A segunda fase, que tem início por volta de um ano de idade, diz respeito à criação do contentor, responsável por conferir um formato socialmente adequado aos movimentos psíquicos extraídos do conteúdo. Nesta fase, o desafio consiste em construir as fronteiras entre o eu interior e o mundo exterior, de modo a conseguir travar a impulsividade e a aprender a lidar com a frustração. A marcação de limites bem definidos, sólidos, consistentes e coerentes vai permitir que a criança se sinta segura, possa explorar toda a riqueza do seu conteúdo e desenvolva o seu encanto a nível social.
É precisamente esta segunda etapa que, na opinião de Caroline Goldman, poderá estar a falhar nos estilos educativos demasiados positivos ou, pelo menos, com uma interpretação excessiva dos seus princípios. Nas suas palavras, “o encontro estrutural com os contentores (limites) das crianças é tão importante como o trabalho sobre os seus conteúdos psicoafetivos, porque o impacto sobre a sua saúde psicológica será pelo menos tão decisivo”.
Privadas do encontro estrutural com os contentores, estas crianças anseiam por limites, pedindo insistentemente aos adultos que lhes digam até onde podem ir.
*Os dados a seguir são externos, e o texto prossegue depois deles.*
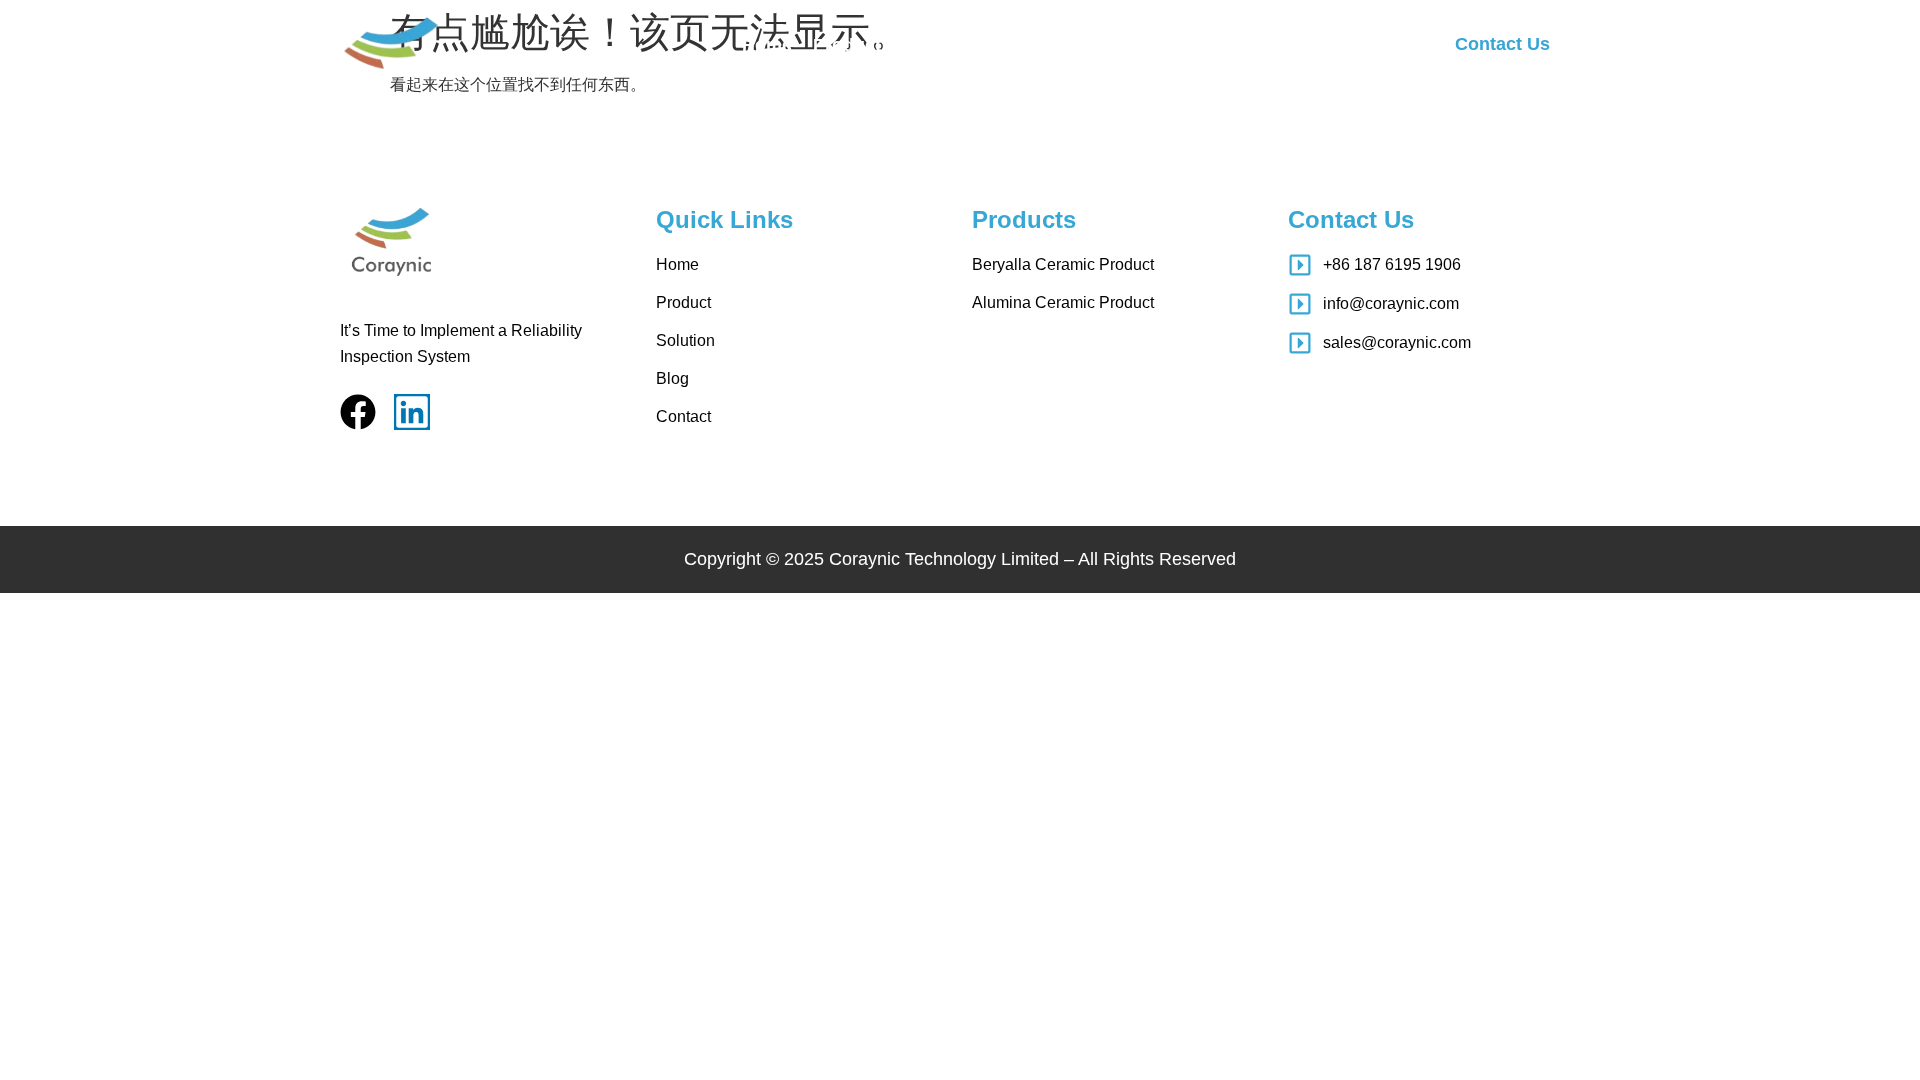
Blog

Quando privadas continuadamente desses limites estruturantes, são movidas pelo desejo autocentrado, pelo imediatismo e pela impulsividade, ficando reféns das suas exigências. Esta “onda de desejo” que não se consegue conter nem adiar apela continuadamente a um constrangimento de ordem externa que não surge, pela simples razão de que deveria ter sido estabelecido na infância, através da educação, para que pudesse ser gradualmente integrado no funcionamento psíquico.